- _Task to carry out_:
Your task is to reproduce the listing exactly, without its images.

- _Provided material_:

>>>

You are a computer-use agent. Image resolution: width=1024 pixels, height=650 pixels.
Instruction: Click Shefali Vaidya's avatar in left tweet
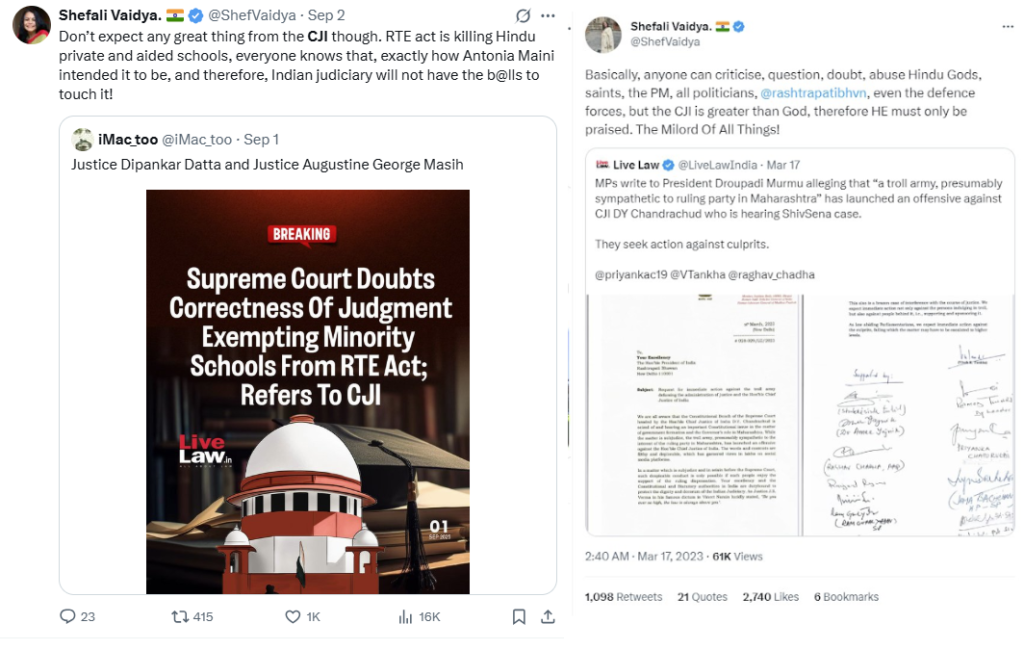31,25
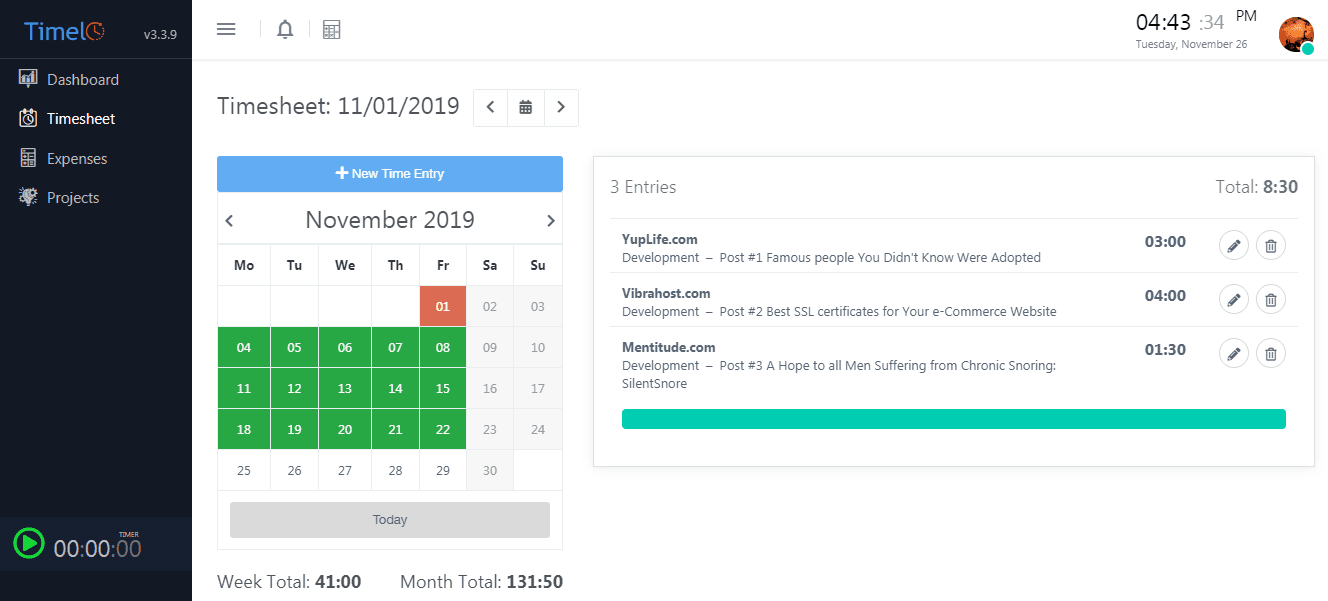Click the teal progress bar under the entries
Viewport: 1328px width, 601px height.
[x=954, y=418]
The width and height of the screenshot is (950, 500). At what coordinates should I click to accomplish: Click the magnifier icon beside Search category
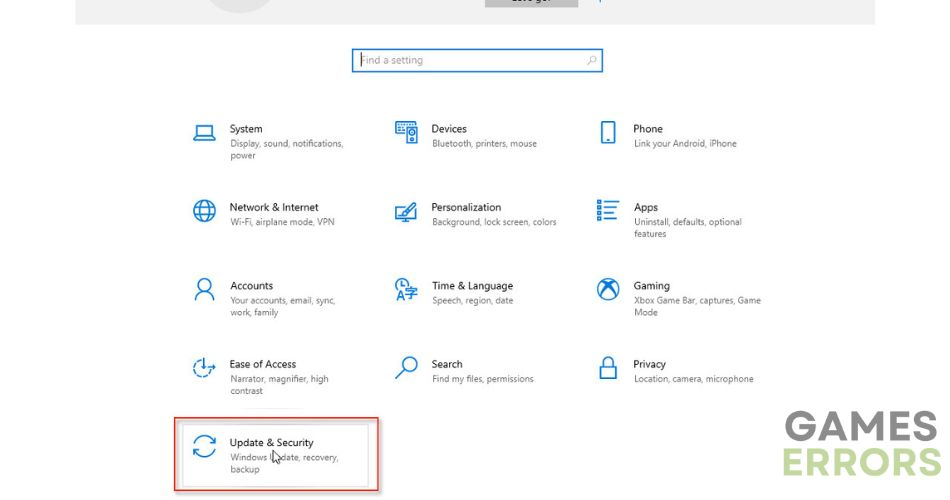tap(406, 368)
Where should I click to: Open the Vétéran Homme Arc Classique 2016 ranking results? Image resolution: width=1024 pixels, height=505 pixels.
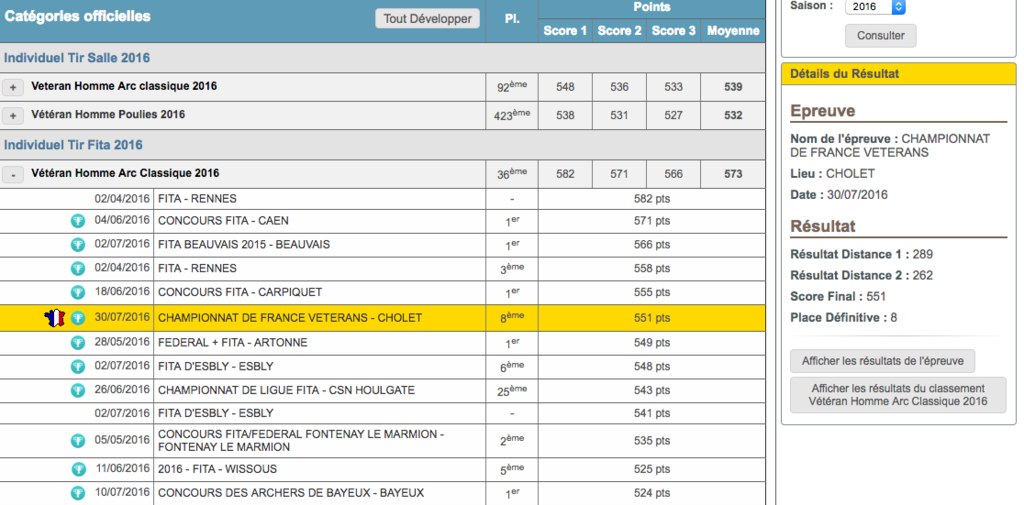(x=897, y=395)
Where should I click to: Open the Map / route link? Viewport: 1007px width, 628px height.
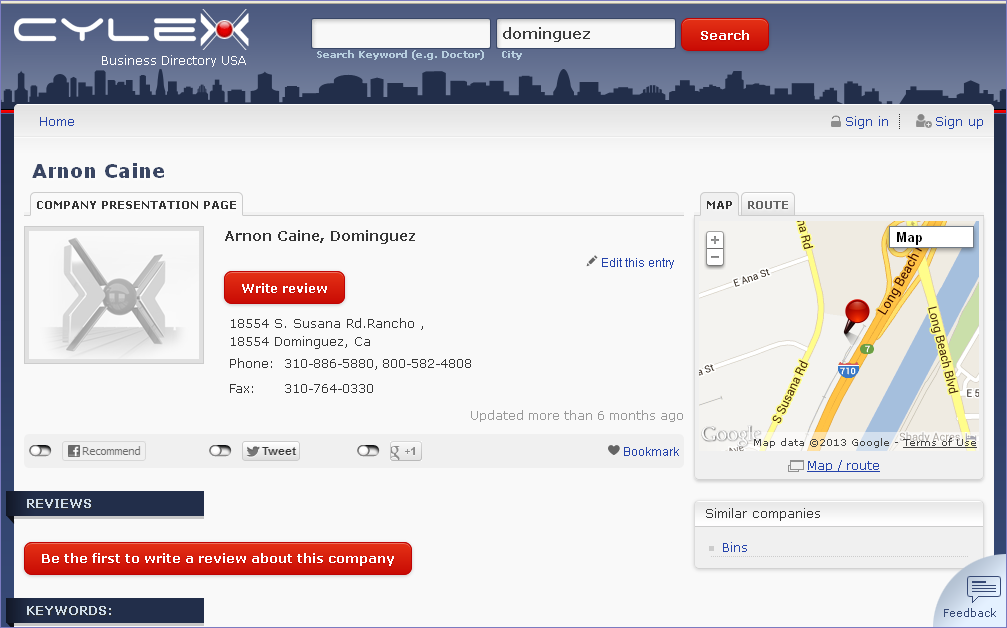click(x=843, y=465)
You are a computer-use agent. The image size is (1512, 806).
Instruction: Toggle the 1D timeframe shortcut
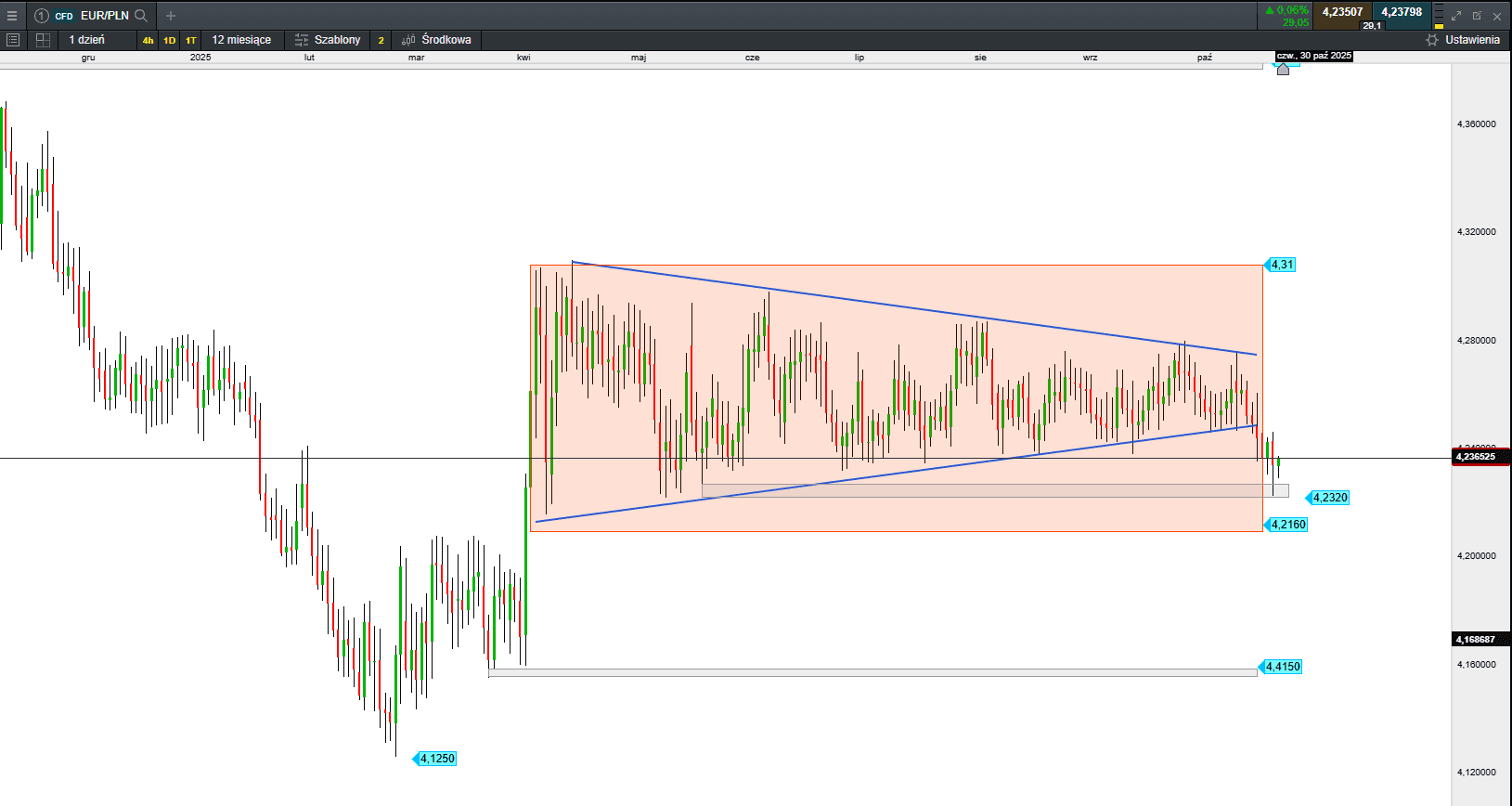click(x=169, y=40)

<<<

- _Worked solution_:
You are a computer-use agent. Image resolution: width=1024 pixels, height=650 pixels.
Instruction: Click Shefali Vaidya's avatar in left tweet
31,25
Click the teal progress bar under the entries
Viewport: 1328px width, 601px height.
[x=954, y=418]
The width and height of the screenshot is (950, 500). At what coordinates should I click to accomplish: Click the magnifier icon beside Search category
tap(406, 368)
Where should I click to: Open the Vétéran Homme Arc Classique 2016 ranking results? Image resolution: width=1024 pixels, height=505 pixels.
(x=897, y=395)
Where should I click to: Open the Map / route link? Viewport: 1007px width, 628px height.
click(x=843, y=465)
You are a computer-use agent. The image size is (1512, 806).
Instruction: Toggle the 1D timeframe shortcut
click(x=169, y=40)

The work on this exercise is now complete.